§ **The task**:
Transcribe each entry so that nothing differs from the original.

§ **Extracted information**:
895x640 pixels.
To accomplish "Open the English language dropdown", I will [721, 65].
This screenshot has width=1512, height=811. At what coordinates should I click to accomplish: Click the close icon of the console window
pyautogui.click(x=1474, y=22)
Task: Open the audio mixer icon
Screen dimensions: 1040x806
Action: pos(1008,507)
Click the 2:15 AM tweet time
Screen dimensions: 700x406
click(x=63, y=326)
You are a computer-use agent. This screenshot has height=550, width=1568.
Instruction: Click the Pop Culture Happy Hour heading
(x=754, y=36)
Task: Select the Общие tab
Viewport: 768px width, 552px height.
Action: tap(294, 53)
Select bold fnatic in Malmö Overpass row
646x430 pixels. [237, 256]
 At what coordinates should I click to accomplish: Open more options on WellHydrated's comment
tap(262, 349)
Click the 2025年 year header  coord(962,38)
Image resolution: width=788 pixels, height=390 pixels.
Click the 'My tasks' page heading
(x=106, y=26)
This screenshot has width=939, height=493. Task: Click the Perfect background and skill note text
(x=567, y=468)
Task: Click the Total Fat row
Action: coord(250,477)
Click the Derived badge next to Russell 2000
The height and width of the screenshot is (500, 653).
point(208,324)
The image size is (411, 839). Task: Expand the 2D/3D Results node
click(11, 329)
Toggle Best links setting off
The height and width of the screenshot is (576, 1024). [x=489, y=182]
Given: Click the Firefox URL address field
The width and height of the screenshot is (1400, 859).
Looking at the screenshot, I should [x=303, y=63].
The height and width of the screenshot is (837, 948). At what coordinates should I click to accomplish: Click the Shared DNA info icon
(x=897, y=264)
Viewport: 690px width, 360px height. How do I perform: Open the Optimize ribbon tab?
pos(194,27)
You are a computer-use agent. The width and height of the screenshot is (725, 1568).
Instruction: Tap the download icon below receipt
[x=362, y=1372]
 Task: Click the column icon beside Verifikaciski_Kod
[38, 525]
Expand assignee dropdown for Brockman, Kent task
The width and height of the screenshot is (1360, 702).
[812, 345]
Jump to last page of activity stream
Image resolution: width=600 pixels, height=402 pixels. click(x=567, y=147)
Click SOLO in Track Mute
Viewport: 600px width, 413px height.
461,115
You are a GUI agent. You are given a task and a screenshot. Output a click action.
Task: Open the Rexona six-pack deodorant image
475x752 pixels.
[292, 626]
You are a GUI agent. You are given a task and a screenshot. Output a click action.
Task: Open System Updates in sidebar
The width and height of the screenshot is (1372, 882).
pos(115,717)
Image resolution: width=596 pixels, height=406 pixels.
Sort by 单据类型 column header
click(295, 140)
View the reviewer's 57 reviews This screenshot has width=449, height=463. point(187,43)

§ **Response area**:
895x640 pixels.
To accomplish "Open the English language dropdown", I will [721, 65].
This screenshot has width=1512, height=811. At what coordinates should I click to accomplish: Click the close icon of the console window
pyautogui.click(x=1474, y=22)
Task: Open the audio mixer icon
Screen dimensions: 1040x806
Action: pos(1008,507)
Click the 2:15 AM tweet time
Screen dimensions: 700x406
click(x=63, y=326)
You are a computer-use agent. This screenshot has height=550, width=1568.
Instruction: Click the Pop Culture Happy Hour heading
(x=754, y=36)
Task: Select the Общие tab
Viewport: 768px width, 552px height.
Action: tap(294, 53)
Select bold fnatic in Malmö Overpass row
646x430 pixels. [237, 256]
 At what coordinates should I click to accomplish: Open more options on WellHydrated's comment
tap(262, 349)
Click the 2025年 year header  coord(962,38)
Image resolution: width=788 pixels, height=390 pixels.
Click the 'My tasks' page heading
(x=106, y=26)
This screenshot has width=939, height=493. Task: Click the Perfect background and skill note text
(x=567, y=468)
Task: Click the Total Fat row
Action: coord(250,477)
Click the Derived badge next to Russell 2000
The height and width of the screenshot is (500, 653).
point(208,324)
The image size is (411, 839). Task: Expand the 2D/3D Results node
click(11, 329)
Toggle Best links setting off
The height and width of the screenshot is (576, 1024). [x=489, y=182]
Given: Click the Firefox URL address field
The width and height of the screenshot is (1400, 859).
Looking at the screenshot, I should [x=303, y=63].
The height and width of the screenshot is (837, 948). At what coordinates should I click to accomplish: Click the Shared DNA info icon
(x=897, y=264)
Viewport: 690px width, 360px height. How do I perform: Open the Optimize ribbon tab?
pos(194,27)
You are a computer-use agent. The width and height of the screenshot is (725, 1568).
Instruction: Tap the download icon below receipt
[x=362, y=1372]
 Task: Click the column icon beside Verifikaciski_Kod
[38, 525]
Expand assignee dropdown for Brockman, Kent task
The width and height of the screenshot is (1360, 702).
[812, 345]
Jump to last page of activity stream
Image resolution: width=600 pixels, height=402 pixels. click(x=567, y=147)
Click SOLO in Track Mute
Viewport: 600px width, 413px height.
461,115
You are a GUI agent. You are given a task and a screenshot. Output a click action.
Task: Open the Rexona six-pack deodorant image
475x752 pixels.
[292, 626]
You are a GUI agent. You are given a task and a screenshot. Output a click action.
Task: Open System Updates in sidebar
The width and height of the screenshot is (1372, 882).
pos(115,717)
Image resolution: width=596 pixels, height=406 pixels.
Sort by 单据类型 column header
click(295, 140)
View the reviewer's 57 reviews This screenshot has width=449, height=463. point(187,43)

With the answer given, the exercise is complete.